On lui doit aussi des essais philosophiques sur l’art qu’il entendait démocratiser et sa grande idée était que la beauté ne devait pas être l’apanage d’une classe sociale mais devait être accessible à tous. Contre l’art élitiste donc, pour un art universel. Parmi ses textes, il y a bien sûr ce Manifeste de la Socialist League de 1885.

Voilà, on s’attendait à des émotions artistiques et esthétiques, et on a rencontré un homme exceptionnel, contemporain de Turner mais ayant préféré la lumière, l’espoir et l’utopie à l’obscurité, au crépuscule et aux ténèbres. Quand les rejetons de la bourgeoisie pouvaient aussi être de grands humanistes. À voir les Boris Johnson ou les Nigel Farage, c’était avant.

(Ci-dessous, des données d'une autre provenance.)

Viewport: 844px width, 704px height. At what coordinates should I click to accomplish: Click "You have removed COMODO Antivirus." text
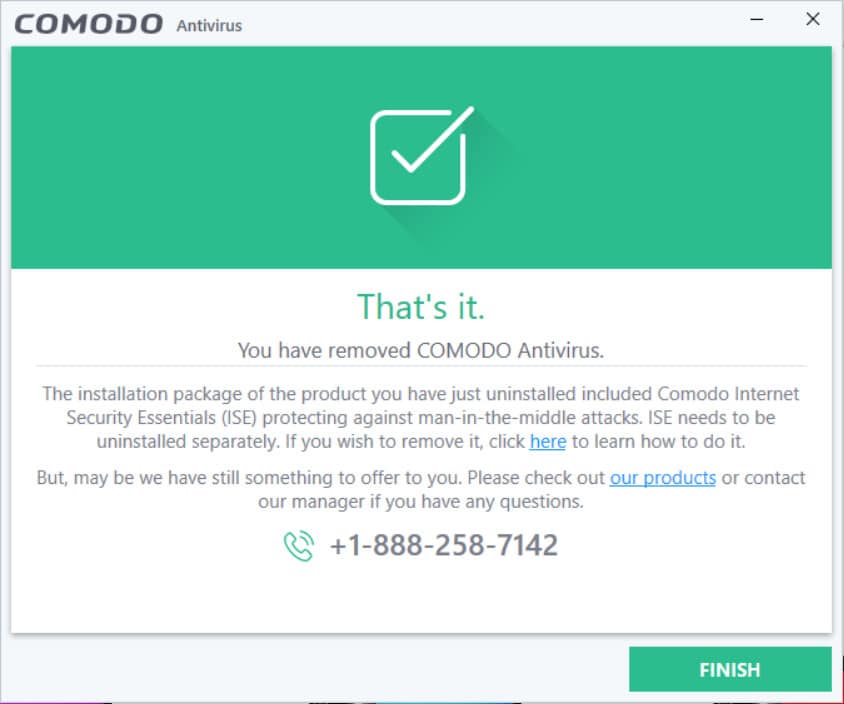pyautogui.click(x=421, y=350)
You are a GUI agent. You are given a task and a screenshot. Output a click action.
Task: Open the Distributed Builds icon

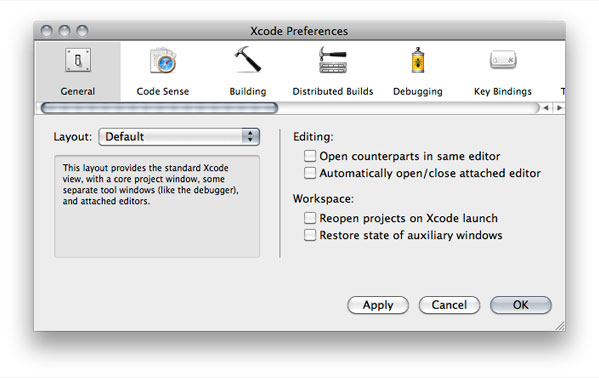pos(333,60)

William Morris, l’art dans tout. Jusqu’au 8 janvier 2023. La piscine, Roubaix

26 novembre 2022

Comments:

Merci Didier. Si j’habitais dans le coin, je voudrais absolument visiter cette expo après avoir lu cette introduction. Pour le moment, je me contenterai donc d’une visualisation virtuelle que les détails fournis aident à former dans mon esprit.